The red dots are methods and arrows represent calls. There’s only one arrow per dot because we removed duplicates to simplify it. The three top-called functions are three different flavours of msgSend: the standard one (objc_msgSend); the one to send messages to the super-class (objc_msgSend_Super); and the standard one that returns a struct instead of an integer (objc_msgSend_stret).

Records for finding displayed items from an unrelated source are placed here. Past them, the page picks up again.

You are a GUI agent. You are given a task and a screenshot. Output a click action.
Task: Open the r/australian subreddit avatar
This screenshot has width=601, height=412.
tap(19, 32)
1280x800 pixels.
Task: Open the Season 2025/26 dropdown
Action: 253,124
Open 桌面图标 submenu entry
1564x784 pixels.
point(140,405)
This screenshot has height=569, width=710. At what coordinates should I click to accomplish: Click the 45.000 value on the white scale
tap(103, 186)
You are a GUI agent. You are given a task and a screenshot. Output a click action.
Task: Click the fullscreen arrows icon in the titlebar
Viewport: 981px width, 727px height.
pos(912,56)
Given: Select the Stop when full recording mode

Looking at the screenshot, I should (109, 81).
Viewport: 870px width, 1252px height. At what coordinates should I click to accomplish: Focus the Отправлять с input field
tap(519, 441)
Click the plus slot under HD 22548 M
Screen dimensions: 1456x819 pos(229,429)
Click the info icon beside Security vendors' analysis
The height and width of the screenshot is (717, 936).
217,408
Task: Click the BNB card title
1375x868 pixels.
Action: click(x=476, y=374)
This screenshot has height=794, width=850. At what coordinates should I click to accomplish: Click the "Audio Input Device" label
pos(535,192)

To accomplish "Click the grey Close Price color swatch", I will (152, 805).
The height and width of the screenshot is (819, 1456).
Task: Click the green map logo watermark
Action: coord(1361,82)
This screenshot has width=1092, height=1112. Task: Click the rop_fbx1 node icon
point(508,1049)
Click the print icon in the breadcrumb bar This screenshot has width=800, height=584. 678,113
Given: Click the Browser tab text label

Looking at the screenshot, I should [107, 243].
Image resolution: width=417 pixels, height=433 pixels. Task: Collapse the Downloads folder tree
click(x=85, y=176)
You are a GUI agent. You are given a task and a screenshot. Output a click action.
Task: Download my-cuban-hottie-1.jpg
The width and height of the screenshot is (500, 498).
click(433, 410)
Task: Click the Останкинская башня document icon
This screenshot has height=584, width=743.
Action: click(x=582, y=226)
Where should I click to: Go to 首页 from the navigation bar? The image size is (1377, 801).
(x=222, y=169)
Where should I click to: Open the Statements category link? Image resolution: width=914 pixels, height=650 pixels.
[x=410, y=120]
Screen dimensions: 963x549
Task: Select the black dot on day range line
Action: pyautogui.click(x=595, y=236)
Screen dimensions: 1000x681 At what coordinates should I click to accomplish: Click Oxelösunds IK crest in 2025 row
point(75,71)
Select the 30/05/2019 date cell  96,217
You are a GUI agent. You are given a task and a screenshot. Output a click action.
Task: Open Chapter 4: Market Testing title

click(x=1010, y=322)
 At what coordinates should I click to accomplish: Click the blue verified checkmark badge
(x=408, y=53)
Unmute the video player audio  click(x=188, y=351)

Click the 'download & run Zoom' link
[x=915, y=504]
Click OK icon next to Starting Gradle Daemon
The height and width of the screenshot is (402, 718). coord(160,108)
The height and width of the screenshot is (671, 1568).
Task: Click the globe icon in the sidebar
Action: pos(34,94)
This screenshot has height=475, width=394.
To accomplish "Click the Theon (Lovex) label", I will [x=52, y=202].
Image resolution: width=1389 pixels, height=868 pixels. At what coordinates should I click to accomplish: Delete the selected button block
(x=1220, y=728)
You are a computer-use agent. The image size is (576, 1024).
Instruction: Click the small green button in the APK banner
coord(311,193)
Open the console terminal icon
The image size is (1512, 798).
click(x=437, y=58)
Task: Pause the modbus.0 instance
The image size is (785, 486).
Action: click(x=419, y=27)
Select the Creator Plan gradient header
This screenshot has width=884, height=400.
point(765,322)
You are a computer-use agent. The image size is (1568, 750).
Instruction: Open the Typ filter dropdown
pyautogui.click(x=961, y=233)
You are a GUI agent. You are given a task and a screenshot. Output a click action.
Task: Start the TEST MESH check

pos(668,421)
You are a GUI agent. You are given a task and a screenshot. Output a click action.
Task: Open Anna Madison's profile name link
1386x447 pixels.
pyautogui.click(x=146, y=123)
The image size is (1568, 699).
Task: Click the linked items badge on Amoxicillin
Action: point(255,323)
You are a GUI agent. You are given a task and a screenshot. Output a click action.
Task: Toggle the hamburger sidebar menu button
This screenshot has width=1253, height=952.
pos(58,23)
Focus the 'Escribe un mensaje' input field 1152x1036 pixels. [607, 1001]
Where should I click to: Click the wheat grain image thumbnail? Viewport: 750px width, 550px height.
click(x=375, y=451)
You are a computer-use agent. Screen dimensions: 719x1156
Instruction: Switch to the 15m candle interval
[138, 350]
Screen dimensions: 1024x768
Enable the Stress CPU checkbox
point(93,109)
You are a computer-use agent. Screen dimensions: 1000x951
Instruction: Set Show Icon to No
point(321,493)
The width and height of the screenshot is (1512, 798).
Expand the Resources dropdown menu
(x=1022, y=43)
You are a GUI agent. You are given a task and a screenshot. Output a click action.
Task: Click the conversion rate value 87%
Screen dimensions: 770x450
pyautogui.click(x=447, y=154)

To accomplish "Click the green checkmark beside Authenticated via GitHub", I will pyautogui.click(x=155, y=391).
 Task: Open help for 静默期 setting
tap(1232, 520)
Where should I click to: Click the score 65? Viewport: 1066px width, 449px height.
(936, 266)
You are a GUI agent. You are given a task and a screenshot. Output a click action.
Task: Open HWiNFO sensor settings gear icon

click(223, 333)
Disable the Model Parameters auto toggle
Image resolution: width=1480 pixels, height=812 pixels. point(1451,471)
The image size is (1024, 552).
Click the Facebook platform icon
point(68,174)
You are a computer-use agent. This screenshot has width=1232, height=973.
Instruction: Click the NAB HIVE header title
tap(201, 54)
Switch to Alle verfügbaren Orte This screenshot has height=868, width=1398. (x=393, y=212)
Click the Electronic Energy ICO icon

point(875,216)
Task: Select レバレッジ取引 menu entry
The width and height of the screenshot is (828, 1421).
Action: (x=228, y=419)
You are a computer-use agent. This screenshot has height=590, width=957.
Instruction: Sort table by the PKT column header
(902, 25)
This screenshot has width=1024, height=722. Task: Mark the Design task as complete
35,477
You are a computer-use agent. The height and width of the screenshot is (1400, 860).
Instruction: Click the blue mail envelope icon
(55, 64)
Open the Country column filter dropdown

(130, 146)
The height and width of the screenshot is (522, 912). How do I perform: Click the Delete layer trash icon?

Continuing with the presentation, in the last part I used an script to patch the calls to objc_msgSend() and make the callgraph a bit more useful. Basically the script parses the calls to objc_msgSend() and traces the arguments passed in R0 and R1 that are the target class and method name. That way, the script creates a new segment in the binary where it places dummy functions with the names “classname_methodname” and patches the call to objc_msgSend() to point to the corresponding dummy-function. The callgraph after using the script looks a bit better (in blue the dummy functions):

Callgraph of the same sample after using the script

As promised, the script has been released and you can download it from the zynamics GitHub account. This is an initial version with only the objc_msgSend() patching. We will be updating the script with the tricks disclosed in further posts, including a few improvements and adding static Objective-C class reconstruction.